(Raw data Opens)

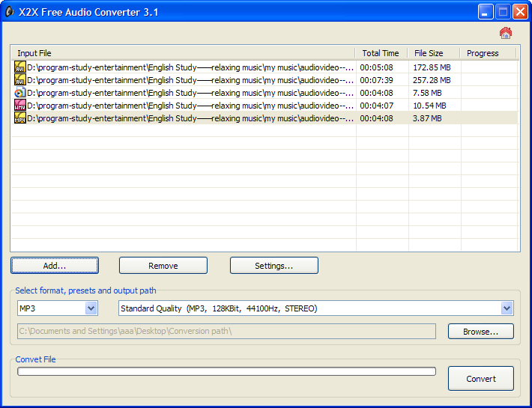Open the Standard Quality preset dropdown arrow

507,308
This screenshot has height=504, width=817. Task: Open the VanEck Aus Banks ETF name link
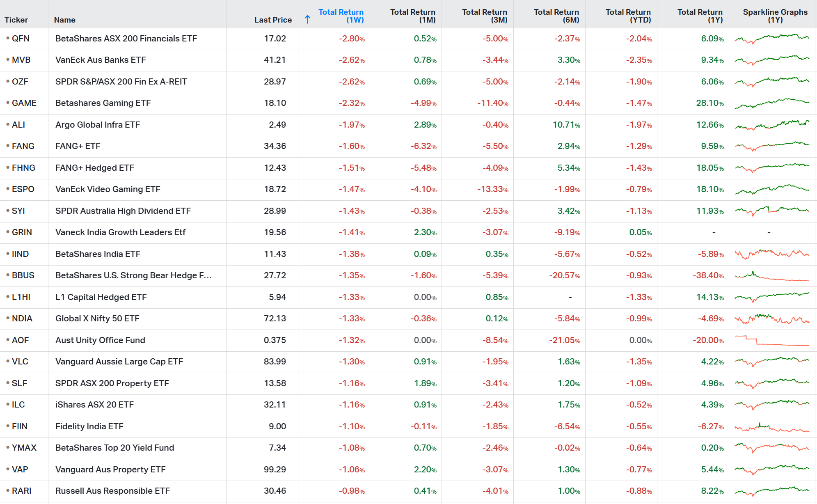pyautogui.click(x=101, y=60)
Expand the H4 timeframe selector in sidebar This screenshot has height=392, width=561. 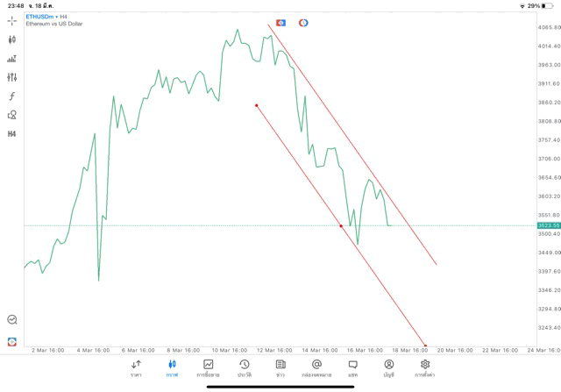coord(12,134)
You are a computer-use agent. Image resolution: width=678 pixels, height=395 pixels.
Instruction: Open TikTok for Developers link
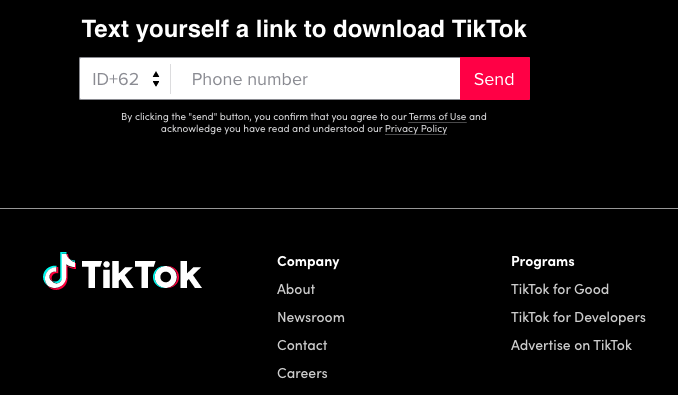(x=578, y=317)
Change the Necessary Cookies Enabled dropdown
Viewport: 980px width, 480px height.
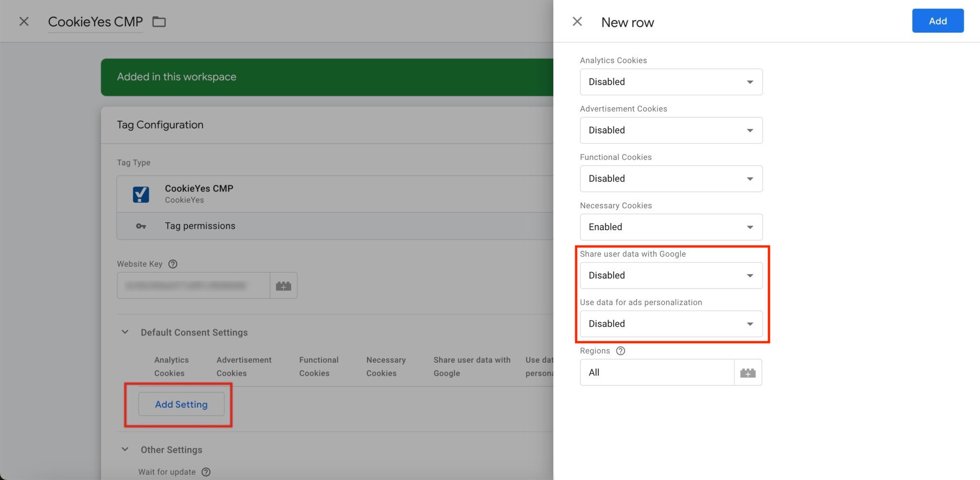click(671, 227)
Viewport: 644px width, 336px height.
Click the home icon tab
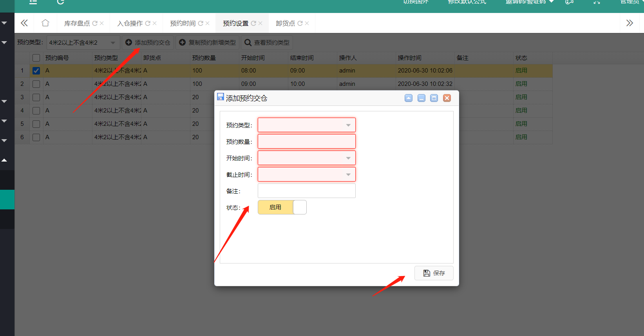[45, 23]
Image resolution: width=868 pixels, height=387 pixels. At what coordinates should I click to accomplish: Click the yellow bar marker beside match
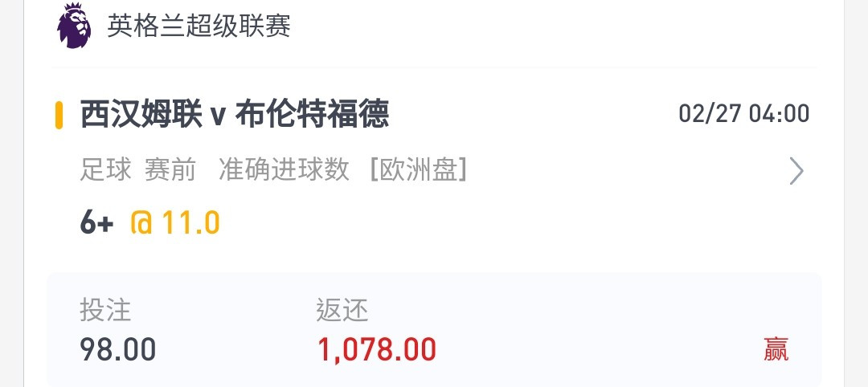[x=59, y=115]
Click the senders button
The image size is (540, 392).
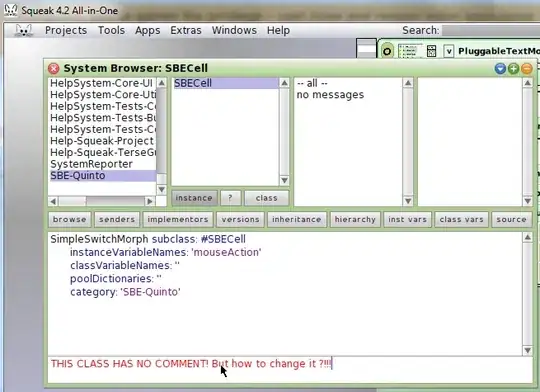tap(117, 219)
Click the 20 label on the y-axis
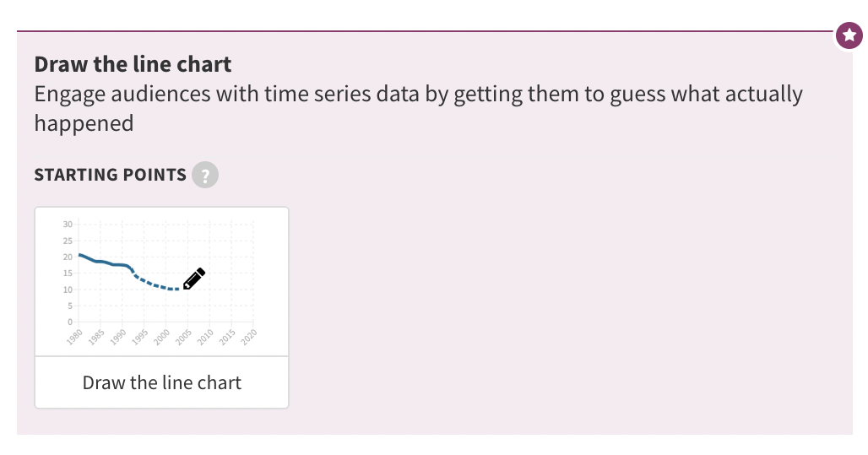The width and height of the screenshot is (868, 455). (x=68, y=257)
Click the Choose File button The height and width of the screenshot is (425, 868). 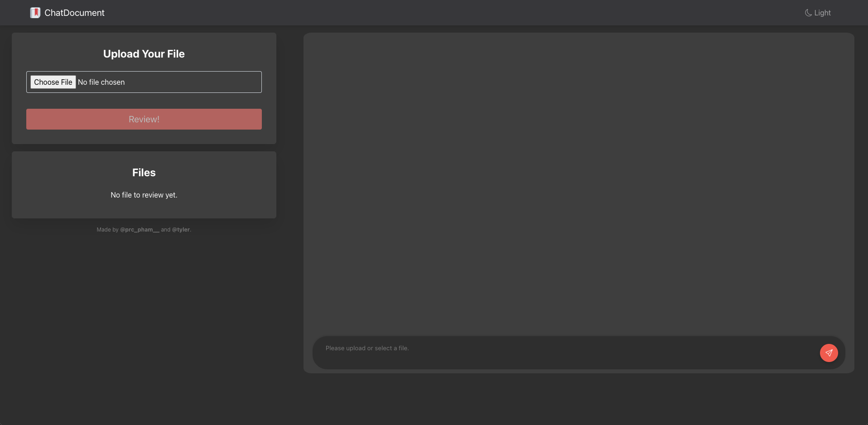tap(53, 82)
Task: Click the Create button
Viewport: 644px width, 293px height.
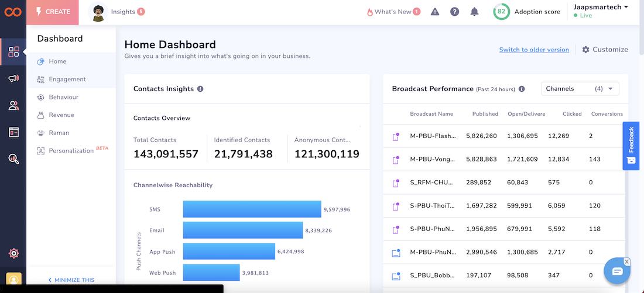Action: click(53, 12)
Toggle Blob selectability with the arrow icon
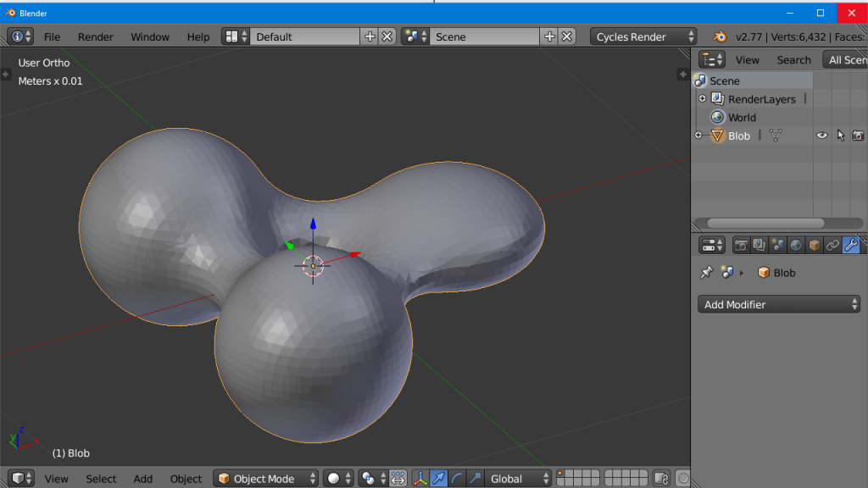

(Raw data Closes)

Work order:
Take the lines from the one holding "Task: Click the Create button" through the final line of the records above and output them exactly, both ends included, excluding pictures.

Response to this task:
Task: Click the Create button
Viewport: 644px width, 293px height.
Action: click(53, 12)
Toggle Blob selectability with the arrow icon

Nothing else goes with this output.